Au final, la Terre renvoie par ces différentes surfaces, mais aussi par les nuages, une certaine proportion de l’énergie reçue : environ 102 W.m-2 sont renvoyés à l’extérieur de l’atmosphère terrestre. On dit donc que l’albédo moyen de notre planète est de l’ordre de 30 %, puisque 102 W.m-2 représente à peu près le tiers (un peu moins) des 340 W.m-2 qui parvenaient au sommet de l’atmosphère.

 

Conclusion

 

Sur les 340 W.m-2 qui parvenaient à la surface de l’atmosphère, la moitié de cette énergie solaire parvient réellement à la surface de la Terre et sur cette moitié, l’ensemble n’est pas absorbé à cause de l’albédo. On a donc environ deux tiers qui sont absorbés et un tiers qui est renvoyé vers l’espace, vers l’extérieur de l’atmosphère.

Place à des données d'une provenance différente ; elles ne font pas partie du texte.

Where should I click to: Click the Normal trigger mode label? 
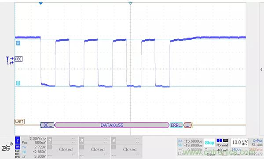click(222, 145)
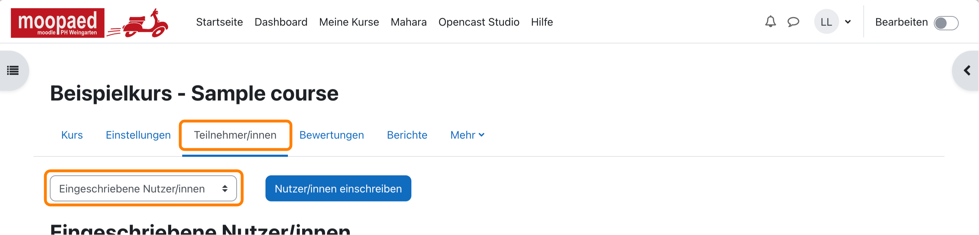Open the Bewertungen tab

pyautogui.click(x=332, y=135)
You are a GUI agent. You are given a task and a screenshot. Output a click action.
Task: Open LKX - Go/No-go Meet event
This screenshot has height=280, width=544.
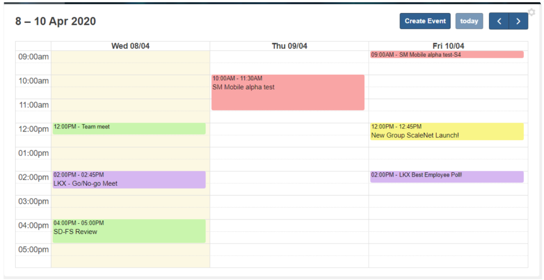click(129, 180)
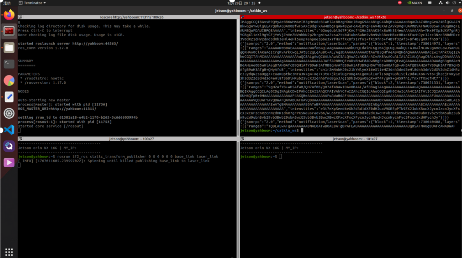Open Settings gear in the dock
The height and width of the screenshot is (258, 462).
pyautogui.click(x=9, y=113)
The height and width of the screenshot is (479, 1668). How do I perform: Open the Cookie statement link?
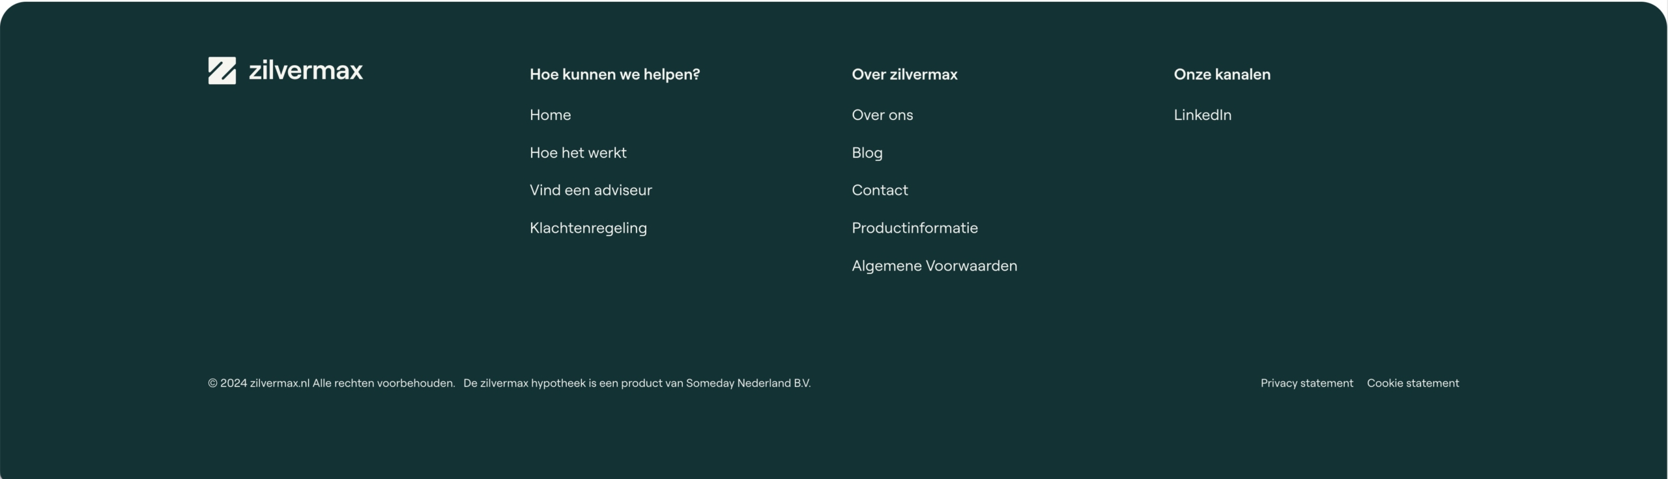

Ces deux tiers absorbés permettent à la planète de se réchauffer par ses continents et par ses océans. Enfin, selon la surface considérée l’albédo varie. Avec le bouleversement climatique et le réchauffement global on diminue la surface des banquises, et dans le même temps on diminue une zone qui renvoie beaucoup d’énergie. Autrement dit, on permet à la Terre d’absorber encore plus d’énergie puisque cette zone avait un albédo fort alors que les zones qui la remplacent (zones de terre, de forêt, de désert) renvoient moins d’énergie et absorbent plus de chaleur ce qui participe au réchauffement climatique. Ainsi, la transformation de la planète et la transformation des surfaces considérées a une influence sur les modifications climatiques.